Fuel tank 1 and fed via a volume flow control valve 3 of a high-pressure pump 4. The high-pressure pump 4 then feeds a high-pressure accumulator 6 with the fuel supplied from the low-pressure pump 2. It can be build up pressure of up to 1800 bar in the high pressure accumulator. Finally, fuel is injected from the high-pressure accumulator 6 into a combustion chamber via injectors 7, 1 ', and I' ¹ . To regulate the pressure within the high-pressure accumulator 6, the provided between the low-pressure pump 2 and the high-pressure pump 4 volumetric flow control valve 3, eg seat valve, with a return line 5 to the fuel tank. The regulation of the volume flow control valve 3 is effected by an energization of an actuator of the volume flow control valve 3, depending on the pressure measured in the measuring unit 8. With the aid of the volume flow control valve 3, the suction volume of the low pressure pump 2 is controlled and thus the pressure in the high pressure accumulator 6 is determined.

FIG. 2 shows a sectional view of a poppet valve. A ball element 1 provided in this exemplary embodiment ensures that a volume flow rate between the inlet space 12 and the outlet space 13 is prevented. In this case, the fuel is supplied from the low-pressure pump 2 to the inlet space 12. About the outflow chamber 13 of the fuel via a return line to the fuel tank. The ball element 1 is held in the starting position by a spring 11 in the closed position, so that a volume flow from the inlet space 12 into the outflow space 13 is prevented. By means of an actuator 10, the ball element 1 can be printed in the inlet space 12. In this case, the ball element 1 is printed further into the inlet space 12, the stronger the actuator 10 is energized. Based on the pressure difference between the pressure pl in the inlet space 12 and the pressure p2 in the discharge space 13, the volume flow can be regulated. In this case, the further the ball element is pressed into the inlet space 12 and / or the larger the pressure difference between the inlet space 12 and the outlet space 13, the greater the volume flow. If the pressure pl in the inlet space 12 increases, the actuator 10 must be energized more to push the ball element 1 against the self-adjusting flow direction in the same position, as in the case that the pressure is not increased. For the case, not shown, that opens the ball member 11 in the flow direction, with an increase of the pressure in the inlet space, a lower energization of the actuator will be necessary to push the ball element in the same position, as in the case that the pressure not increased.

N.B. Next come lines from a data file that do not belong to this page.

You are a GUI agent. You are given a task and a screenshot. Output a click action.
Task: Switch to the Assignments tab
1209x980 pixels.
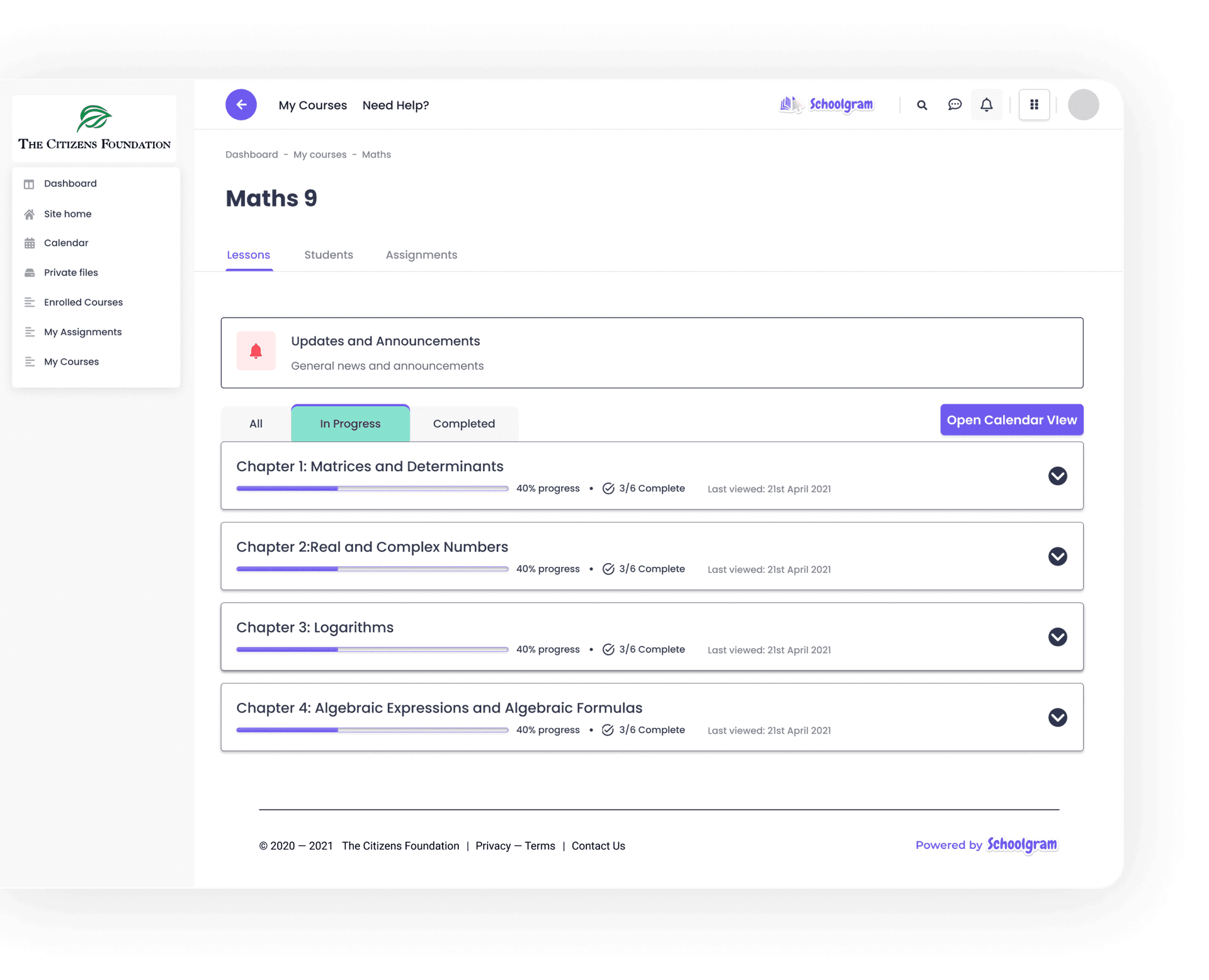[x=421, y=255]

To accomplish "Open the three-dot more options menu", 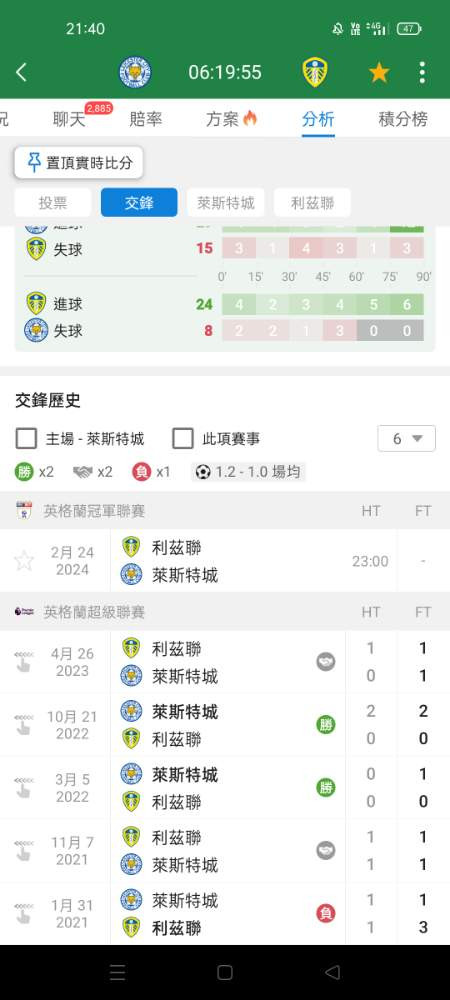I will [x=422, y=73].
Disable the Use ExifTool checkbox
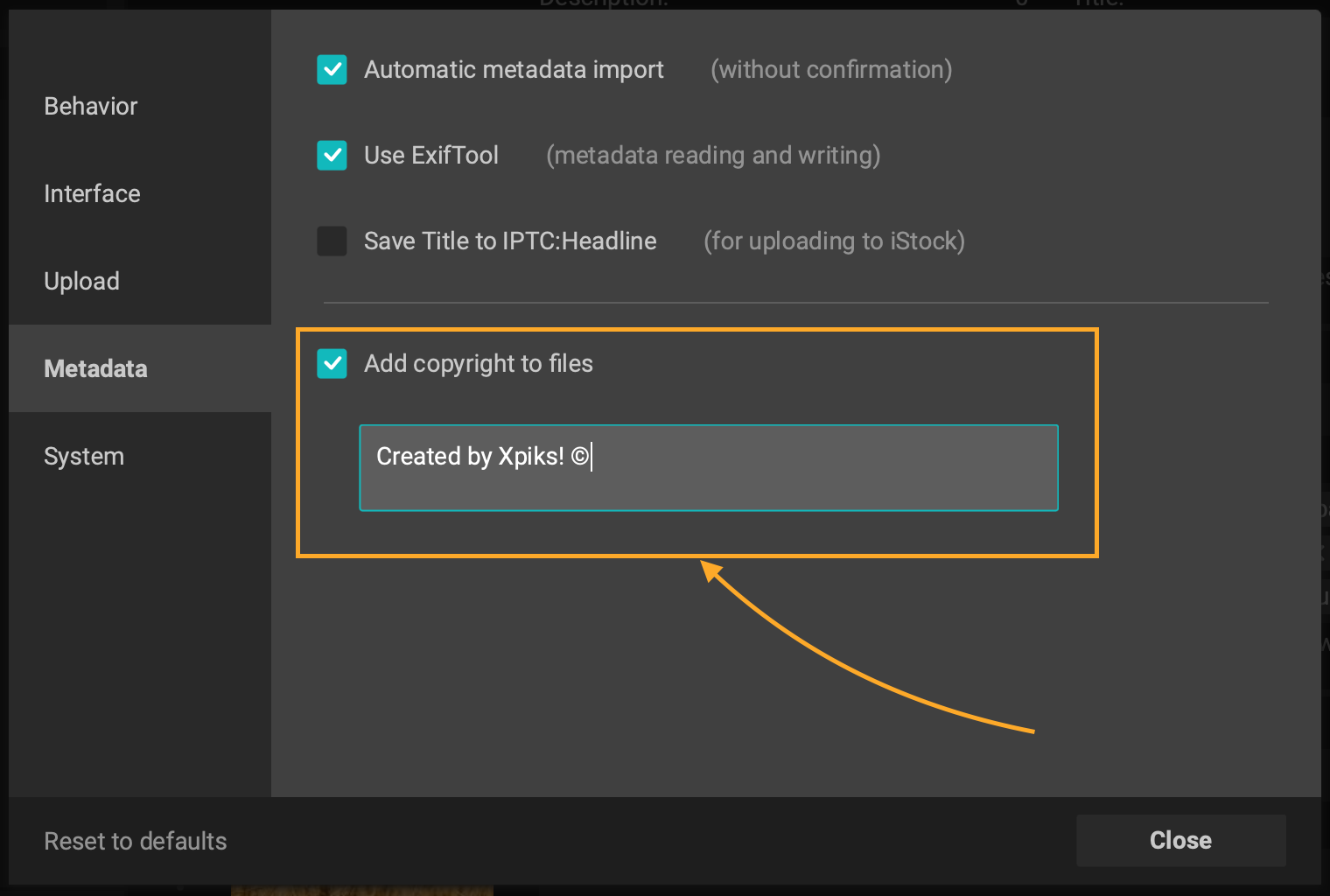This screenshot has height=896, width=1330. 332,156
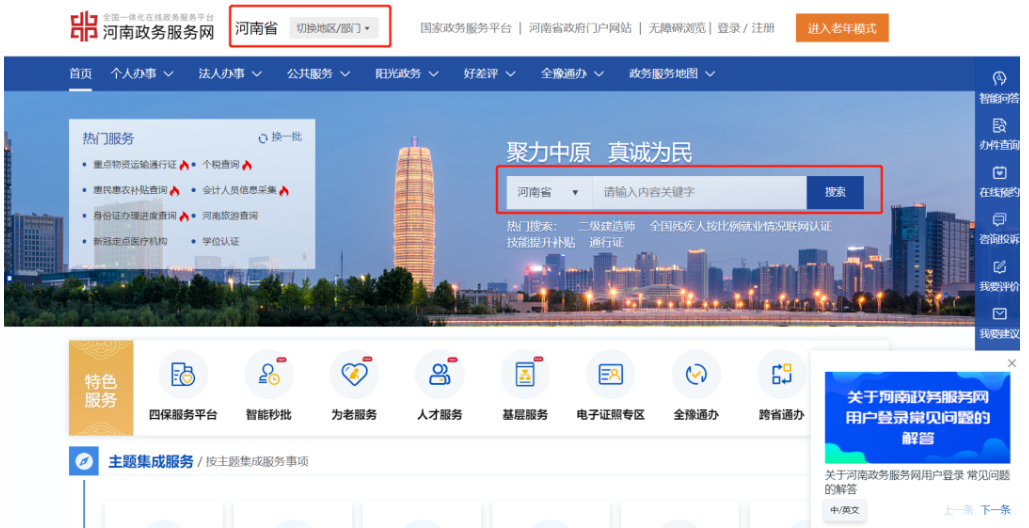
Task: Open 智能问答 in the right sidebar
Action: coord(998,79)
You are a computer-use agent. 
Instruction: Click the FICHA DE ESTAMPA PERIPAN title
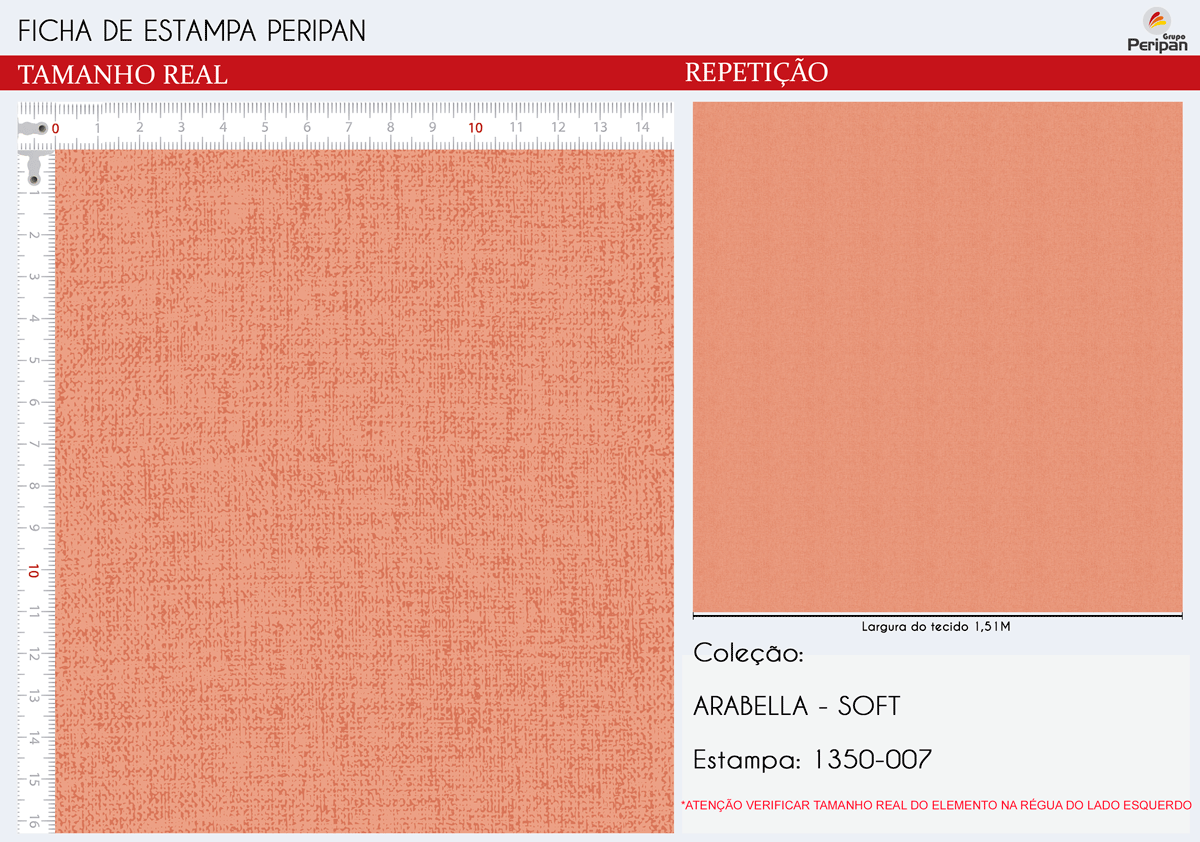192,31
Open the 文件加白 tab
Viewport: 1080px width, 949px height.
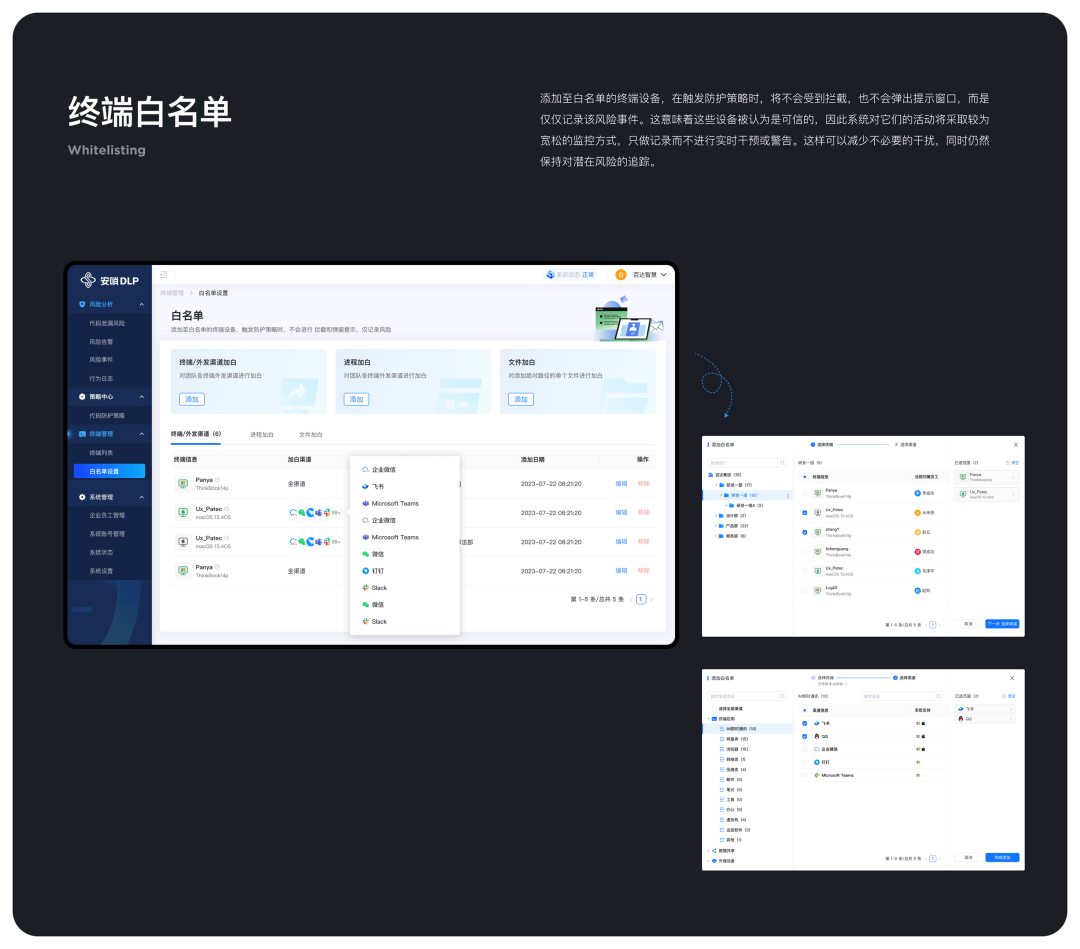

Figure 3 shows the displacement of a valve characteristic, depending on the pressure acting on the obturator. In this case, the volume flow curve Q, depending on the current I of the actuator shown.

The volume flow profile Vl corresponds to the curve at an outlet pressure pl in the inlet space. As soon as the pressure pl in the inlet space increases, a higher current flow I of the actuator is necessary so that the same volume flow Q can flow through the seat valve. At a higher pressure pl in the inlet space, a new volume flow profile V 1 'arises.

Claims

claims

1. A method for controlling the volume flow by means of a volume flow control unit in an injection system of an injection system of an internal combustion engine as a function of the injection quantity supplied to the fuel system and the leakage of switching leakage losses from the system fuel quantity, characterized in that in the scheme as a further control variable of each current Pressure value at the entrance of a volume flow control unit is included.

2. The method according to claim 1, characterized in that depending on the measured applied to the control unit pressure, by means of a stored map a control unit value to be set is identified.

3. The method according to any one of the preceding claims, characterized in that the volume flow to be adjusted, depending on the voltage applied to the control unit

Pressure is regulated by means of a current supply to the control unit.

4. A device for controlling the flow rate of an injection system of an injection system with a pressure measuring unit and a volume flow control unit, characterized in that the volume flow control unit is designed as a seat valve.